A new survey of American parents indicates that many think schools place too much emphasis on standardized tests.
A plurality of U.S. adults, 36 percent, think that the amount of time spent on standardized tests in education is “too high.” The number for parents with school-age children is even higher. Forty-four percent of them think testing focus is too high, compared to just 22 percent who think too little focus is put on testing.
Standardized tests have come into the spotlight recently, as the controversial new Common Core multi-state education standards rely heavily on using common standardized tests between states to track student progress.
The Schooling in America Survey, commissioned annually by the Friedman Foundation for Educational Choice, also found large and growing support for school choice programs, across the entire ideological spectrum.
In fact, few things seem to unify American public opinion like support for charter schools and voucher programs. Not only did a 61 percent of U.S. adults support charter schools, but every single subgroup tracked by the poll did as well.
Every race, income group, age group, political party and regional bloc gave charter schools at least 53 percent support, with most groups at 60 percent or above.
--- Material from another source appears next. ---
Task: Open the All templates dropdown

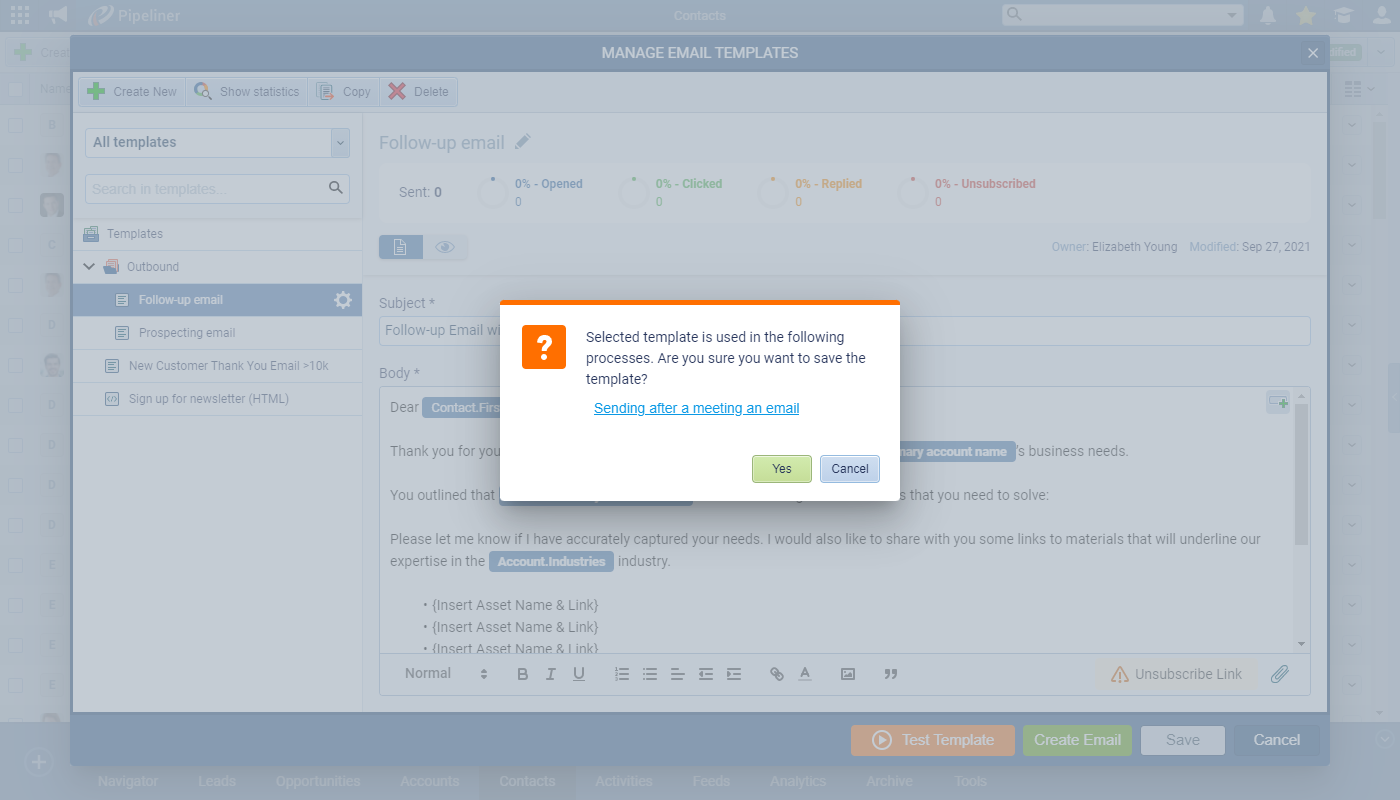Action: click(217, 143)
School vouchers saw even stronger support, with 63 percent of adults supporting them and every subgrouping expressing at least 56 percent support.
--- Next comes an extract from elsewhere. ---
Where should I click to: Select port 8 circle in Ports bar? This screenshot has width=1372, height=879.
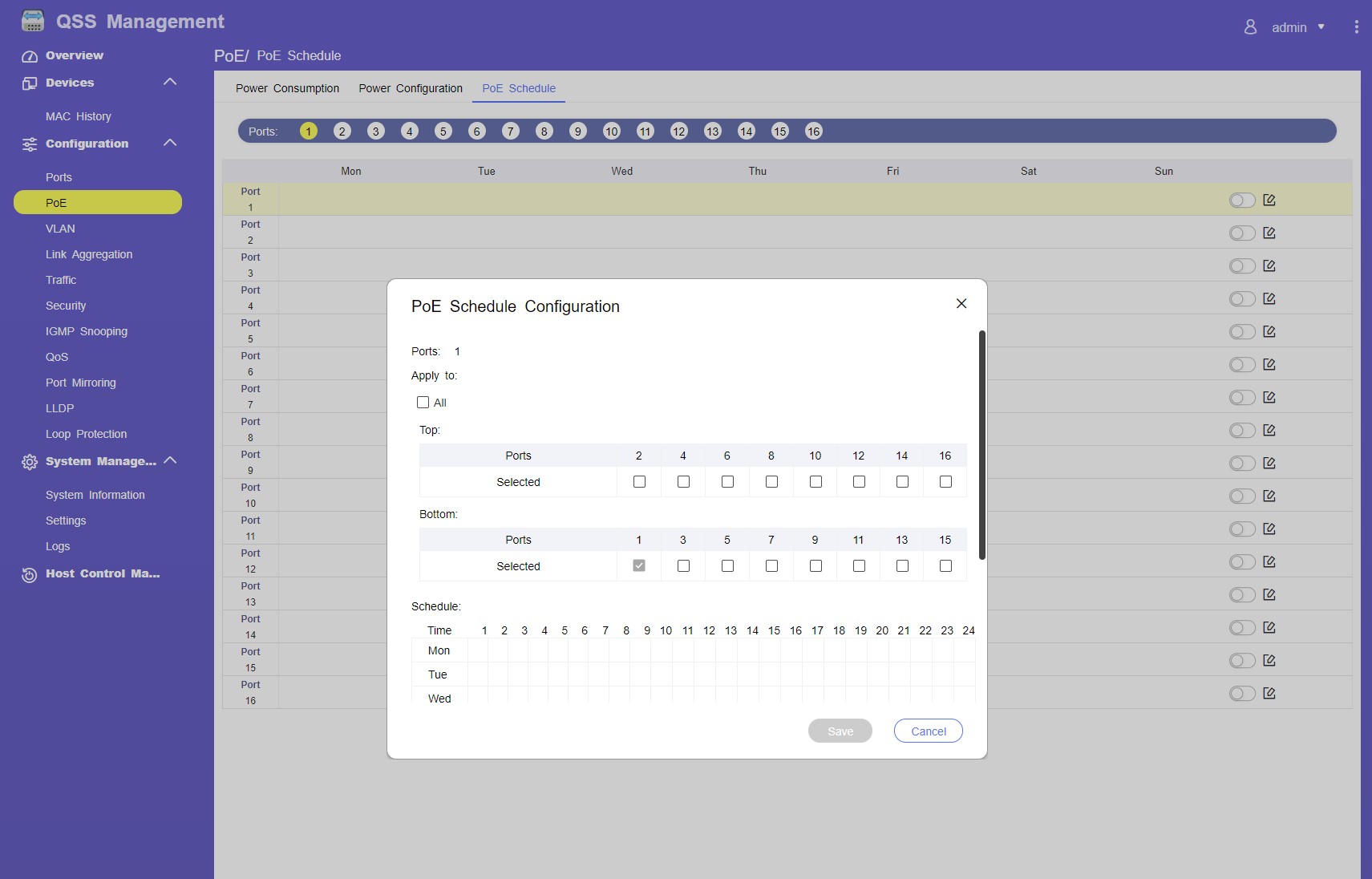click(x=544, y=132)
Vouchers are often seen as a conservative issue, but the strongest overall support for vouchers is from Hispanics and African Americans. Seventy-four and 71 percent of them, respectively, support school vouchers, compared to 61 percent of non-Hispanic whites.
Both vouchers and charter schools drew slightly more support in 2014’s poll than they did in 2013.
Robert Enlow, president of the Friedman Foundation, said the results showed school choice could have major electoral influence for both parties.
“No matter the outcome of the fall elections, what parents and the general public think about Common Core, standardized testing, and school choice will have a serious impact on state legislatures,” Enlow said in a statement.
More divisive, however, are Common Core multi-state educational standards: Just 50 percent of respondents support the new standards, while 41 percent are opposed with 9 percent unsure.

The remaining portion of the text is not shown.